El Gobierno ordena tumbar el toque de queda de Castilla y León

El Ejecutivo da orden a la Abogacía del Estado para recurrir el decreto de la Junta al considerar ilegal decretar el toque de queda a las 8 de la tarde

El Gobierno ordena tumbar el toque de queda de Castilla y León

El choque entre el Gobierno y la Junta de Castilla y León por el toque de cada acabará resolviéndose entre jueces y abogados. El Ejecutivo de Pedro Sánchez ha solicitado a la Abogacía del Estado que presente un recurso contra la medida adoptada por el equipo de Alfonso Fernández Mañueco, que decidió limitar la libertad de circulación desde las 20 horas.

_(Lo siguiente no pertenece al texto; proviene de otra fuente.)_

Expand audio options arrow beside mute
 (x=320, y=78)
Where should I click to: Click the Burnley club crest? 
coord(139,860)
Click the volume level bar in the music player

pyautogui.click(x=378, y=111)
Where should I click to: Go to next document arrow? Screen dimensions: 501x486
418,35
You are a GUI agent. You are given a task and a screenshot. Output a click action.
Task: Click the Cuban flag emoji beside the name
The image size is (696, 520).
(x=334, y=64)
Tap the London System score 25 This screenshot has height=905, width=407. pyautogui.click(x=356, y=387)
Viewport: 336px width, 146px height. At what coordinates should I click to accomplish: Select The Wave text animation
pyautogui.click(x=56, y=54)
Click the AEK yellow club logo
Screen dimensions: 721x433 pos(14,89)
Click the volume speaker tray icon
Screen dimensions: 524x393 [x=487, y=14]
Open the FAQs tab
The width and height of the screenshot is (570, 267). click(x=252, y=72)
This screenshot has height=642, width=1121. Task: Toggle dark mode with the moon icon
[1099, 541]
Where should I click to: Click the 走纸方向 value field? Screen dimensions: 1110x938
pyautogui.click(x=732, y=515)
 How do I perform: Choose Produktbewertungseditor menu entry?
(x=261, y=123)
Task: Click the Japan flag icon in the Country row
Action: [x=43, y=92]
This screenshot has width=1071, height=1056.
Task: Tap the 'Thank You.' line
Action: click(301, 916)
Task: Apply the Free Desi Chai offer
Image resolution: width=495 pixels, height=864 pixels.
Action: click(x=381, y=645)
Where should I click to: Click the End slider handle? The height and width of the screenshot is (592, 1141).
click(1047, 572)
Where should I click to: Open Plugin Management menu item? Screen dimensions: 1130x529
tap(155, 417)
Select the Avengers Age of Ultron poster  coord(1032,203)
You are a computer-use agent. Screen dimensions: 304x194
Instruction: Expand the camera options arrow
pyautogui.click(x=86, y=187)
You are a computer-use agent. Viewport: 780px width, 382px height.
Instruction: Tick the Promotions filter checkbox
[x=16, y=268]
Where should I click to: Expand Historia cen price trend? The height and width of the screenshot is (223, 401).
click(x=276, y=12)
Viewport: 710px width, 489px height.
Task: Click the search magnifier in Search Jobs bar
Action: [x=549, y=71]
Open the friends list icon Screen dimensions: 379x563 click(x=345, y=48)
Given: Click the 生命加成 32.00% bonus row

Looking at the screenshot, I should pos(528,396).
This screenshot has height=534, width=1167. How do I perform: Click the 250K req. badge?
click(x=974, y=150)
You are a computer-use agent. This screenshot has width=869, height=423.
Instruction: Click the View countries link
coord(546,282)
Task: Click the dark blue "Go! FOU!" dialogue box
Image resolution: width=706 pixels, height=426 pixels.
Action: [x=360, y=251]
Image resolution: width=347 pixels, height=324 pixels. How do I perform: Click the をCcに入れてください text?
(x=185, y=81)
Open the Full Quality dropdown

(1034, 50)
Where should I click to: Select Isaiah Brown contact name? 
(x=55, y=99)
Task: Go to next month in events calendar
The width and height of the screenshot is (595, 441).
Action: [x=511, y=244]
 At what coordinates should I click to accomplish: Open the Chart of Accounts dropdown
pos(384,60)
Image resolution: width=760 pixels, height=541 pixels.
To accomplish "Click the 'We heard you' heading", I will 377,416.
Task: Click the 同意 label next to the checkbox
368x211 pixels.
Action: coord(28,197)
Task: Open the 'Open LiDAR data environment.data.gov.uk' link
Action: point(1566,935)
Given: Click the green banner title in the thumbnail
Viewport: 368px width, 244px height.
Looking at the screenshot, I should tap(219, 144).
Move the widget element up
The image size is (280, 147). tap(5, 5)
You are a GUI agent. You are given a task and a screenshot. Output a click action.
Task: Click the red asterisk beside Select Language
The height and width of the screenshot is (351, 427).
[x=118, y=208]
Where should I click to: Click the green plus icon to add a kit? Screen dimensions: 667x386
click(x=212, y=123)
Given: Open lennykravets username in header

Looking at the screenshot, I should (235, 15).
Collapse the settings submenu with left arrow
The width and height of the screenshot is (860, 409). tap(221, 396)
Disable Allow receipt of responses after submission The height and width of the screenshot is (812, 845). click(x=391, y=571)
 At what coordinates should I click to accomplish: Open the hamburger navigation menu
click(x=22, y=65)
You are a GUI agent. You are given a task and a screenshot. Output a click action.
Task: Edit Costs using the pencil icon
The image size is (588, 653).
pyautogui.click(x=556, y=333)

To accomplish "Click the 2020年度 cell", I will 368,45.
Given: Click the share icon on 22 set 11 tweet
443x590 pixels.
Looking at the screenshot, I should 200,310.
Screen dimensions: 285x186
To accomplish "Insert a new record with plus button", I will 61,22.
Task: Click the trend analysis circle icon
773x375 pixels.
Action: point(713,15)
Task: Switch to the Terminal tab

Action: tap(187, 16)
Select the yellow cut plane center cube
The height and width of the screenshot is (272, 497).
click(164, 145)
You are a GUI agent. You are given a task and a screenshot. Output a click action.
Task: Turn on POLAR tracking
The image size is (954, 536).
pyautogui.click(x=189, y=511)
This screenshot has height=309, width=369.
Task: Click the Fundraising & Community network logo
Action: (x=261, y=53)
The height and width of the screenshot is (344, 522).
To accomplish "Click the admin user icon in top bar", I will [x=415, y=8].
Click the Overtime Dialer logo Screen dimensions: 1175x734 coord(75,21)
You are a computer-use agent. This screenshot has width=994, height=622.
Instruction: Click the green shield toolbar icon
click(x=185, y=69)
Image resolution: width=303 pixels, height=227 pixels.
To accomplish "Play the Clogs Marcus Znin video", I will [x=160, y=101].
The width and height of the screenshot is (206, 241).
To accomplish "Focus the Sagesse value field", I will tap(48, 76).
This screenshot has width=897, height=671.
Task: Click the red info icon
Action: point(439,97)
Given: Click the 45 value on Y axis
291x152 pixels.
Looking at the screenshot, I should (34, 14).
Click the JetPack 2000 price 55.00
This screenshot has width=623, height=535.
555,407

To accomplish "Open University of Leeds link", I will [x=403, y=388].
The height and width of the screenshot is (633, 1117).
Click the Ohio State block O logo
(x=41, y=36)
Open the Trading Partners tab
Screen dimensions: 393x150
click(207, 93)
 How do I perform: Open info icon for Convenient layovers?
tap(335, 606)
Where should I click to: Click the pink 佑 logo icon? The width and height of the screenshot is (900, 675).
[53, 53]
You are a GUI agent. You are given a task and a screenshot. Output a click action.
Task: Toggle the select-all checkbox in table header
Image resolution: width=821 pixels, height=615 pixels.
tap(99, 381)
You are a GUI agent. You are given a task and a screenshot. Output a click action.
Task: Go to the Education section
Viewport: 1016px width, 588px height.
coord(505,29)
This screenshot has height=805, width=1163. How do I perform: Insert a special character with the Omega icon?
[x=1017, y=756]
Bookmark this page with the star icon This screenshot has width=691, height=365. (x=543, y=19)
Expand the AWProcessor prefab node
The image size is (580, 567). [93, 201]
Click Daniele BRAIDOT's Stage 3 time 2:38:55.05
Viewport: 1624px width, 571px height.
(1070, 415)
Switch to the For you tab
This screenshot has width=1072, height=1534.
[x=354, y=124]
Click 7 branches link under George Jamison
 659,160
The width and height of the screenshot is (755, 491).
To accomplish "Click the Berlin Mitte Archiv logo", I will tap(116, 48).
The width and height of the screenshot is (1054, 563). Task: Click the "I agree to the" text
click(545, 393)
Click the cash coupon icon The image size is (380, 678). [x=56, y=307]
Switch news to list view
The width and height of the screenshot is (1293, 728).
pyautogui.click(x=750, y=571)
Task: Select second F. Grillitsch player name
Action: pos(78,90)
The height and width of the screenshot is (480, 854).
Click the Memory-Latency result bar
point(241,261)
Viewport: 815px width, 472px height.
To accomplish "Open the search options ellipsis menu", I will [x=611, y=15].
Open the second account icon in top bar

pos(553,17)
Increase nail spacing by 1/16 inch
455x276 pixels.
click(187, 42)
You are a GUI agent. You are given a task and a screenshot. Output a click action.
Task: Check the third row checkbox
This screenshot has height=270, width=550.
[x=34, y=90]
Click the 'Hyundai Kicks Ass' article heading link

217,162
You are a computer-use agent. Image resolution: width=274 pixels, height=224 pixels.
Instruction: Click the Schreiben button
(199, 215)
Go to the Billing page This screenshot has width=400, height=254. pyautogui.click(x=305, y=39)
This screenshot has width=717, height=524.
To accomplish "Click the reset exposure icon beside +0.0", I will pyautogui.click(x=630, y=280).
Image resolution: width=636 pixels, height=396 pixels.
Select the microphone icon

El Gobierno llevará la restricción al Supremo por la vía del contencioso al entender que en el actual estado de alarma no puede aplicarse, pues estipula el toque de queda entre las 23 horas y las 6 de la mañana, dejando margen a las comunidades para adelantarlo solamente una hora, desde las 10 de la noche.

Así lo trasladó el Ejecutivo de Pedro Sánchez este domingo al indicar que «el estado de alarma, determinó expresamente en su artículo 5 como período para las limitaciones de la libertad de circulación de las personas en horario nocturno el comprendido entre las 23:00 y las 6:00, posibilitando tan solo que las autoridades competentes delegadas pudieran determinar en su ámbito territorial ‘que la hora de comienzo de la limitación prevista [….] sea entre las 22:00 y las 00:00 horas y la hora de finalización de dicha limitación sea entre las 5:00 y las 7:00 horas'».

«Al fijar como hora de comienzo de la limitación las 20:00 horas, el acuerdo infringe nítidamente la regulación mencionada», señala el comunicado de la Presidencia del Gobierno, que añade: sin que tal infracción pueda negarse acogiéndose a las facultades de «modulación» otorgadas a las autoridades competentes delegadas.

La pugna entre la Junta y el Gobierno se produce cuando varias comunidades, entre ellas Galicia, están pidiendo a Sánchez que las faculte para endurecer el toque de queda y aplicarlo antes de las 22 horas.

El ministro de Sanidad, Salvador Illa, se abrió a debatir al respecto, aunque en el marco del consejo interterritorial donde están representadas todas las comunidades autónomas. Illa aseguró que la decisión se tomaría «entre todos» y siempre con las máximas garantías jurídicas.